- _Work instruction_
Transcribe exactly, please, the line bearing "Viewport: 936px width, 1340px" and all later lines through the end of the records, with the pictures left out.

- _Entries supplied_

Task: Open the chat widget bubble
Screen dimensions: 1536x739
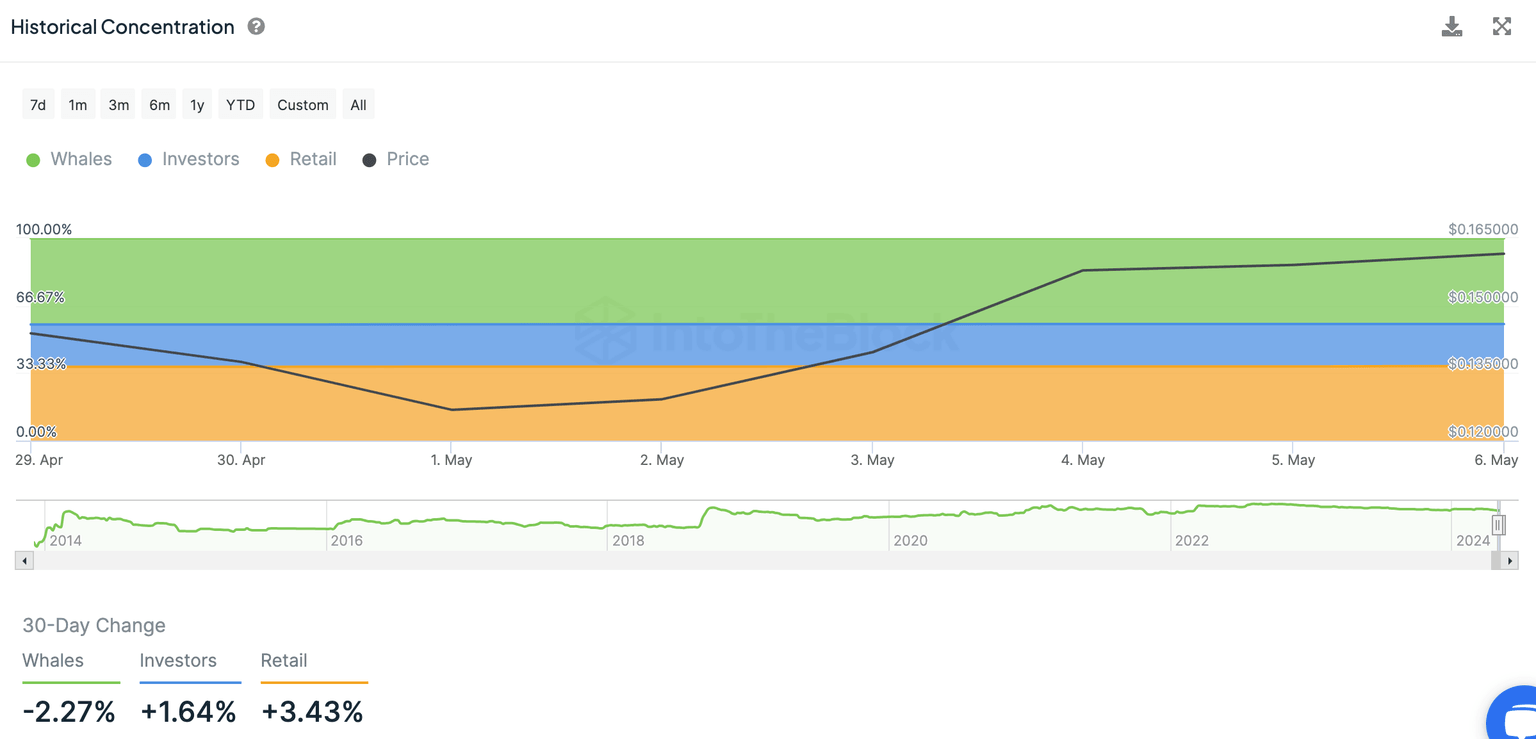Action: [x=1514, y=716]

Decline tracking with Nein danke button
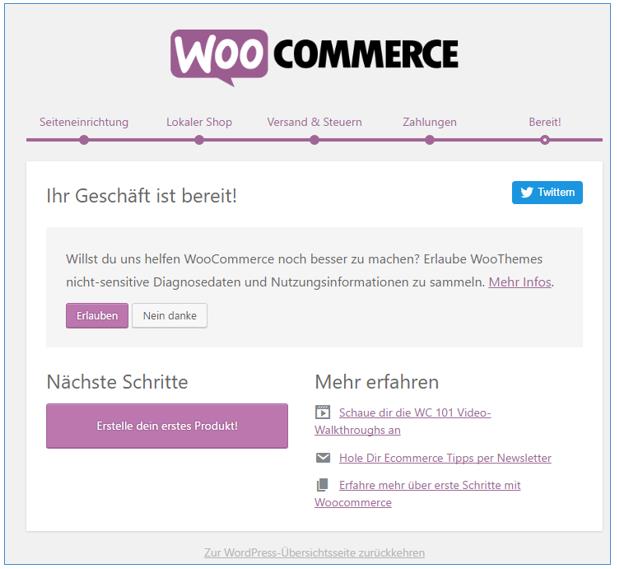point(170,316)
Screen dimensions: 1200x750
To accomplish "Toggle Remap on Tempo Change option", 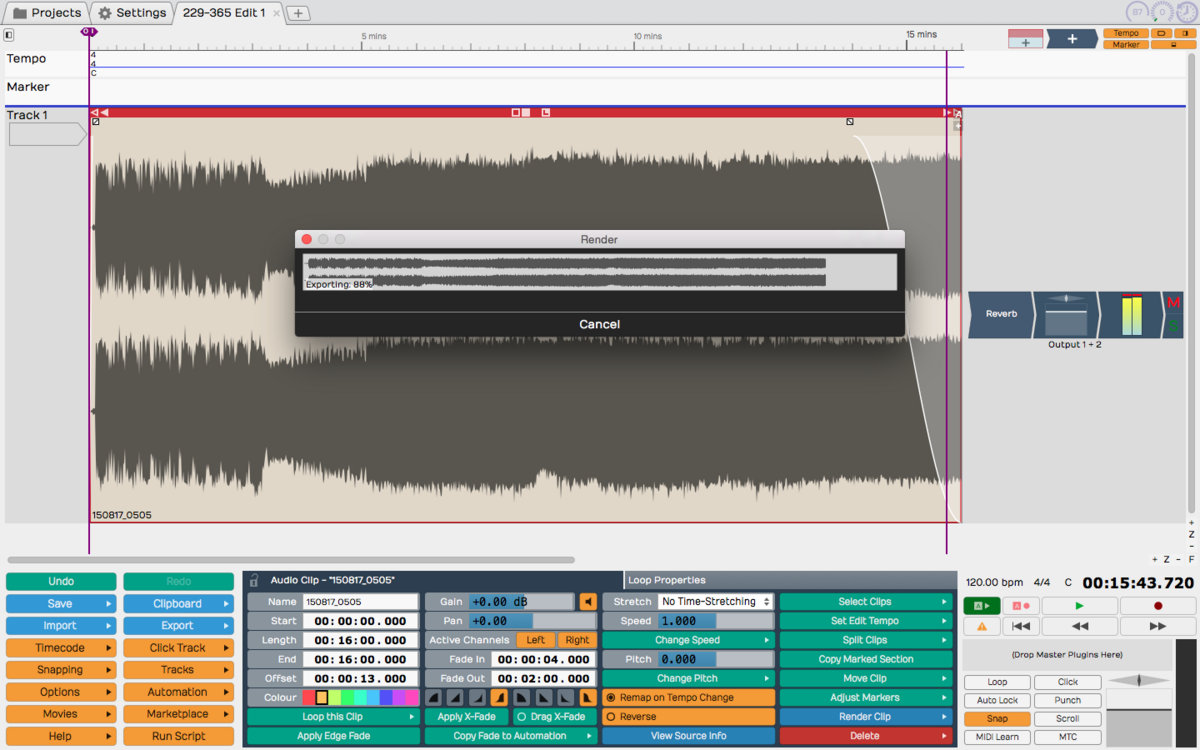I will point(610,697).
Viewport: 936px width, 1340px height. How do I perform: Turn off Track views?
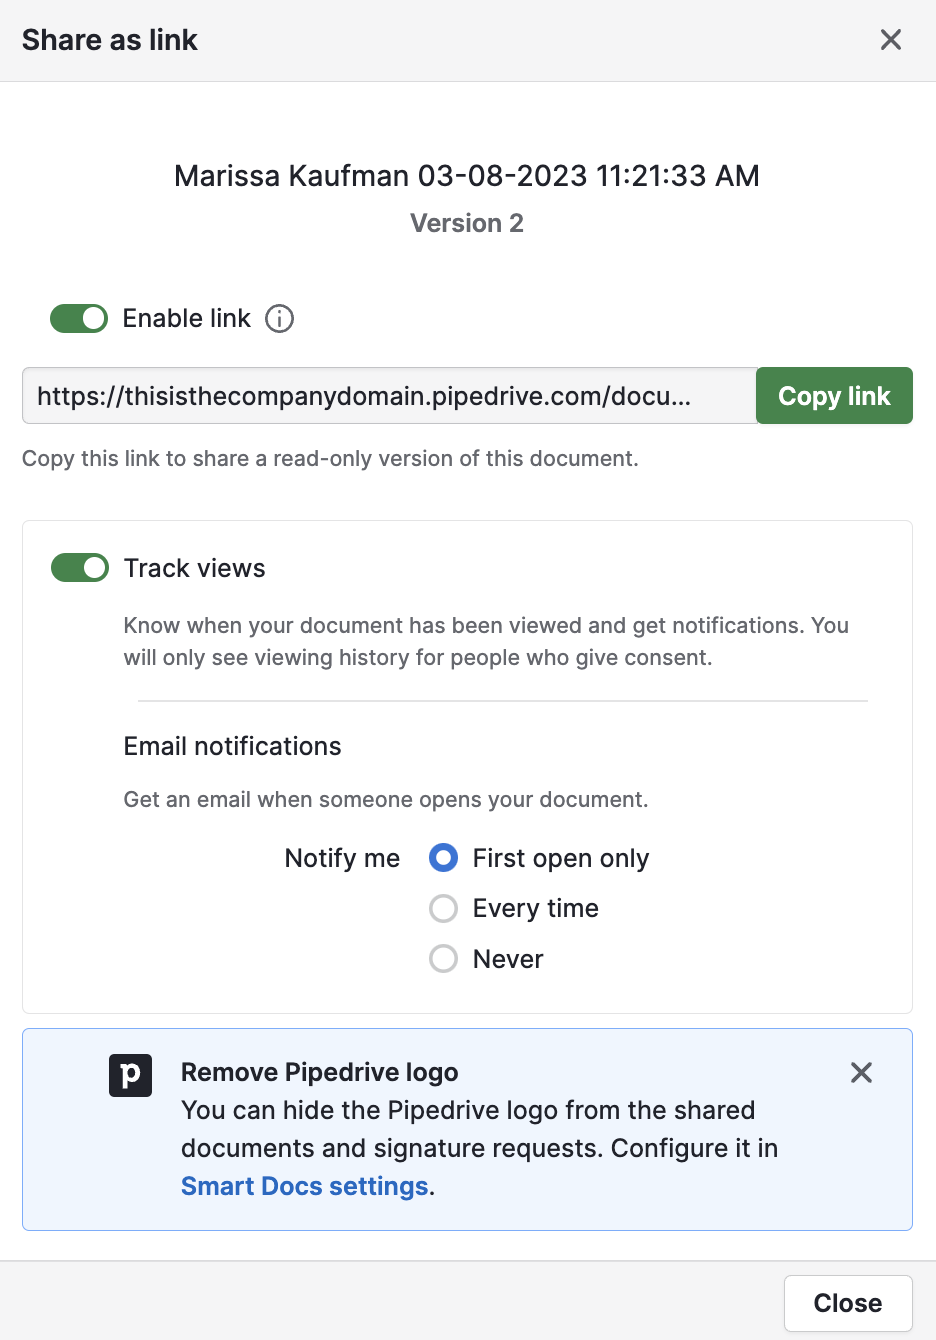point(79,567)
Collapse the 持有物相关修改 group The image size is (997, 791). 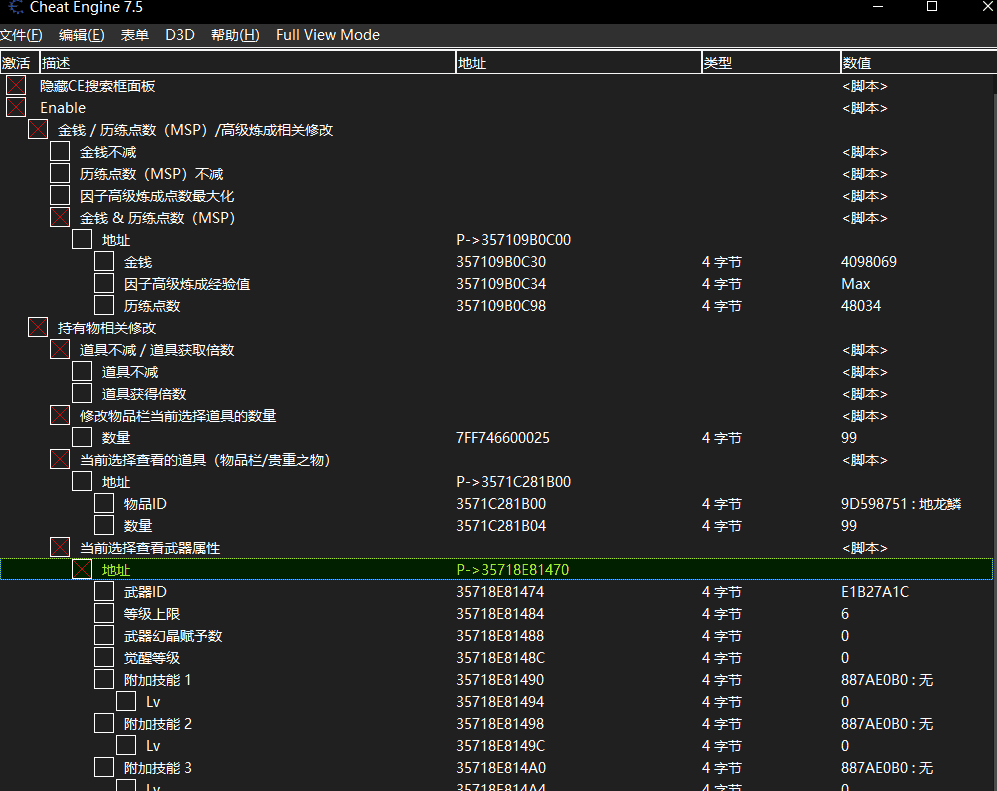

- _Reply to the exercise_
Viewport: 936px width, 1340px height. How do I perform: Turn off Track views?
point(79,567)
Collapse the 持有物相关修改 group The image size is (997, 791). 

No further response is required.